About this exercise –
Rewrite everything from the line containing "At what (x,y)" down to the line containing "coordinates (414, 1056).", with "scan-shading" changed to "scan-contrast" and nothing else altered.

Pixel coordinate grounding data –

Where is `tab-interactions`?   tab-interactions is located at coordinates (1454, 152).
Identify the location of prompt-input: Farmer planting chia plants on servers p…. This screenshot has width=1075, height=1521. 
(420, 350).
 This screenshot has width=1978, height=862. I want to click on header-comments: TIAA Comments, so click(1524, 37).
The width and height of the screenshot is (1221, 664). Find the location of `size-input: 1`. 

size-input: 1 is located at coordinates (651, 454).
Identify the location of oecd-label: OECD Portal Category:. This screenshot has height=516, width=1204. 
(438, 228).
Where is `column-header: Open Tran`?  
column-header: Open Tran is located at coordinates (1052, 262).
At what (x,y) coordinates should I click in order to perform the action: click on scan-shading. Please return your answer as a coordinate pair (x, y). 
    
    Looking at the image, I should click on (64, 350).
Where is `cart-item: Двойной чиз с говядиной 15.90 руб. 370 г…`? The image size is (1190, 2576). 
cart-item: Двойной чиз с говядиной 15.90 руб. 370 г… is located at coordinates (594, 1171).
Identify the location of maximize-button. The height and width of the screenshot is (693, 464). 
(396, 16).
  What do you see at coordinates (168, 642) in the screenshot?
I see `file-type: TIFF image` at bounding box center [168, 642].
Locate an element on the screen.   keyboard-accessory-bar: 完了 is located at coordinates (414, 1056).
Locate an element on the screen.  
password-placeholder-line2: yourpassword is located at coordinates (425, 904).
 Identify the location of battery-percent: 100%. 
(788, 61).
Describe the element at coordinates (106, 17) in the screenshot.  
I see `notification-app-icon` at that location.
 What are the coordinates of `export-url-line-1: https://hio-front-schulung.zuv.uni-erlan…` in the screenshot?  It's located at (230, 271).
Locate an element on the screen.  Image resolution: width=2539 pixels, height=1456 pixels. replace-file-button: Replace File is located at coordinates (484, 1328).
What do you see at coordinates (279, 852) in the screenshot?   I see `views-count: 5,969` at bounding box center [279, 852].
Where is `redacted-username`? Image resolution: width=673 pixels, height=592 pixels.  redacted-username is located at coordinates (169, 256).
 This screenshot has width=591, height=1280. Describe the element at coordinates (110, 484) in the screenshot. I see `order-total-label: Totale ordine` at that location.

Result –
At what (x,y) coordinates should I click in order to perform the action: click on scan-contrast. Please return your answer as a coordinate pair (x, y). 
    
    Looking at the image, I should click on (64, 350).
Where is `cart-item: Двойной чиз с говядиной 15.90 руб. 370 г…`? The image size is (1190, 2576). 
cart-item: Двойной чиз с говядиной 15.90 руб. 370 г… is located at coordinates (594, 1171).
Identify the location of maximize-button. The height and width of the screenshot is (693, 464). 
(396, 16).
  What do you see at coordinates (168, 642) in the screenshot?
I see `file-type: TIFF image` at bounding box center [168, 642].
Locate an element on the screen.   keyboard-accessory-bar: 完了 is located at coordinates (414, 1056).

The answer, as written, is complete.